Pixel coordinate grounding data:
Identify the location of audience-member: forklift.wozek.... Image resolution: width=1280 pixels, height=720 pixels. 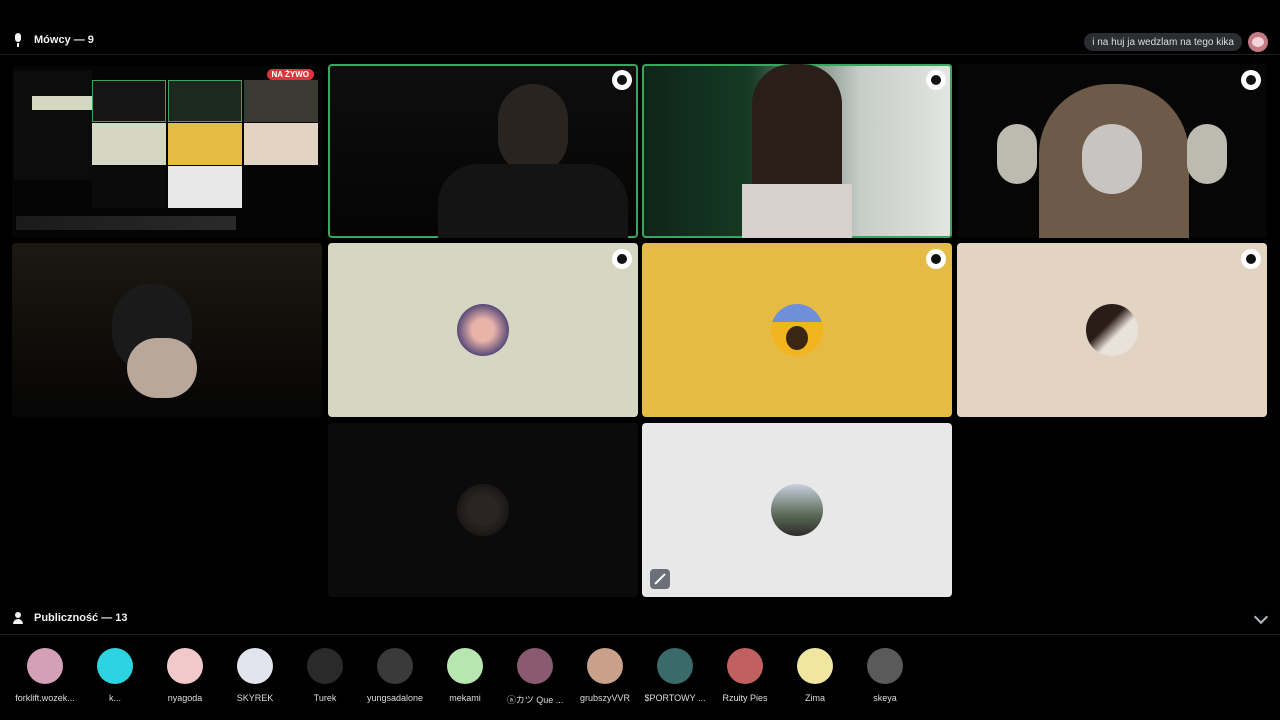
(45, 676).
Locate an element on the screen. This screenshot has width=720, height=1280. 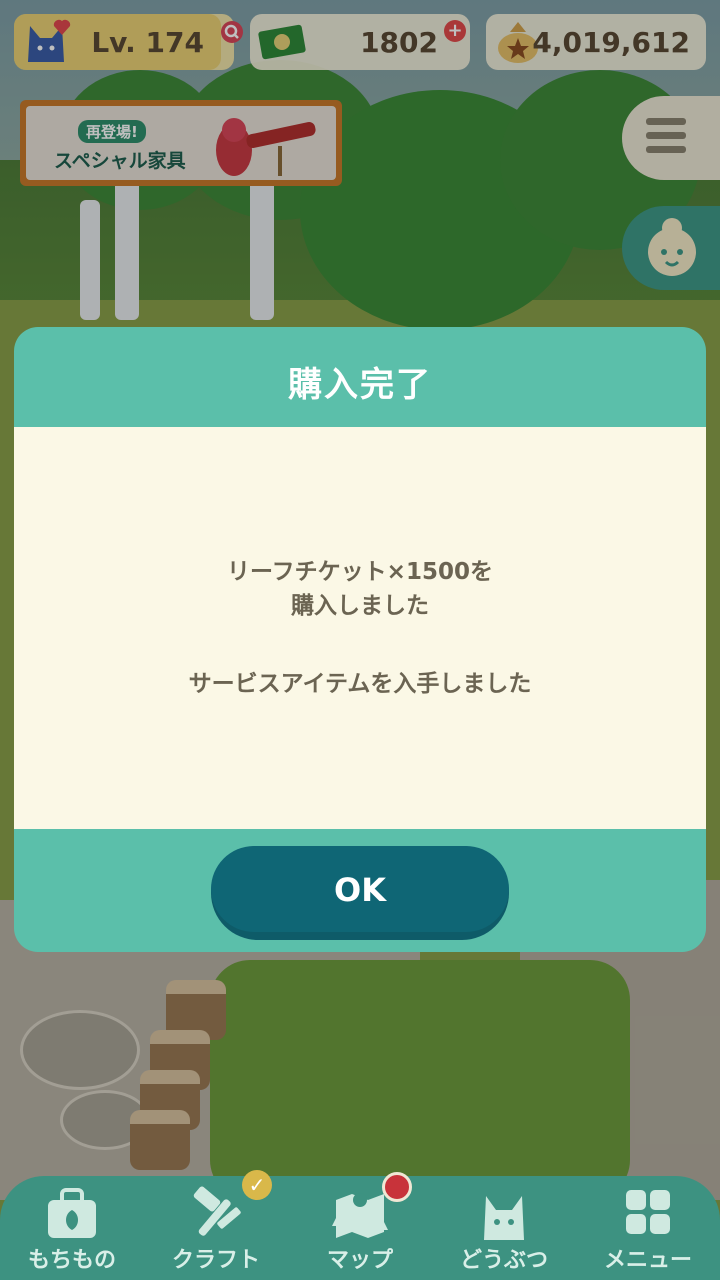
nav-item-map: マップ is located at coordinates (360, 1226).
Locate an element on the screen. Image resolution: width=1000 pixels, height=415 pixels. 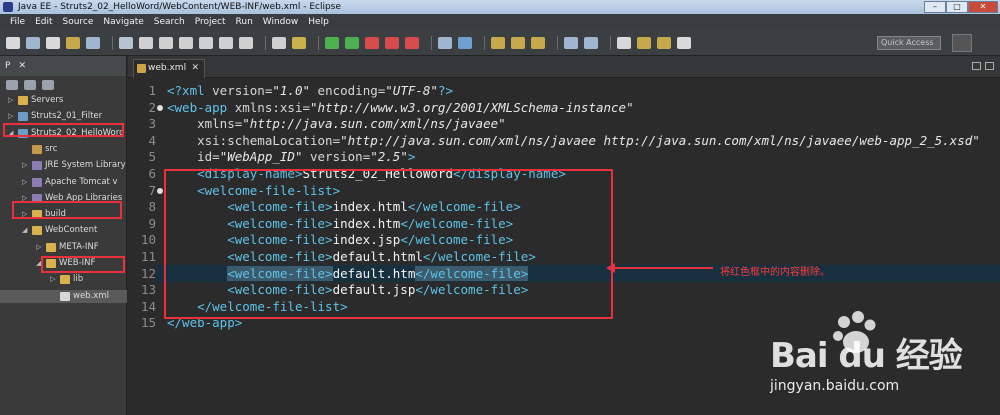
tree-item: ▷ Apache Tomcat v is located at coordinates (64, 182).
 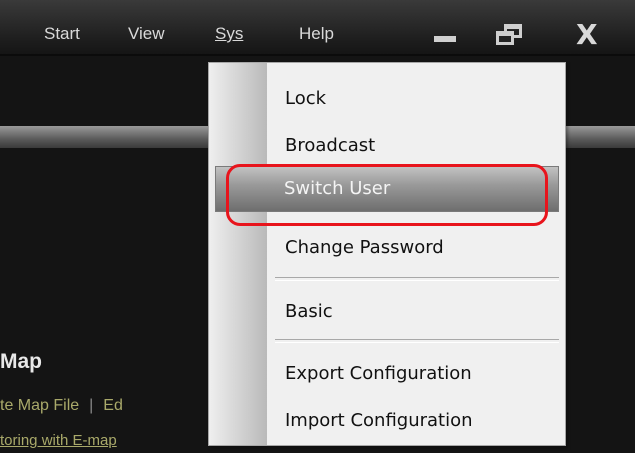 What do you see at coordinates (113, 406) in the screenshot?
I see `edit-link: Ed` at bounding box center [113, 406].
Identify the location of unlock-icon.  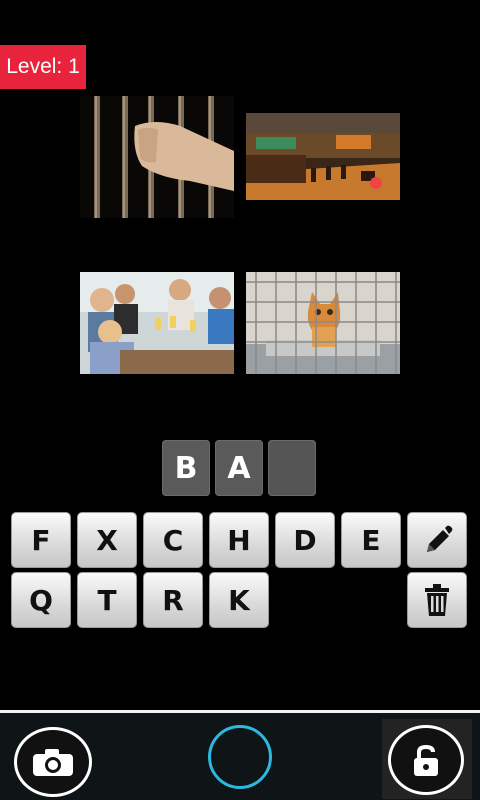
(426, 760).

Your task: Reproduce every line above word for word, but omit the pictures.

Result of the exercise:
Identify the location of audience-member: forklift.wozek.... Image resolution: width=1280 pixels, height=720 pixels. 
(45, 676).
Locate an element on the screen. This screenshot has width=720, height=1280. 
nav-item-map: マップ is located at coordinates (360, 1226).
Locate an element on the screen. Image resolution: width=1000 pixels, height=415 pixels. 
tree-item: ▷ Apache Tomcat v is located at coordinates (64, 182).
  What do you see at coordinates (113, 406) in the screenshot?
I see `edit-link: Ed` at bounding box center [113, 406].
Identify the location of unlock-icon.  
(426, 760).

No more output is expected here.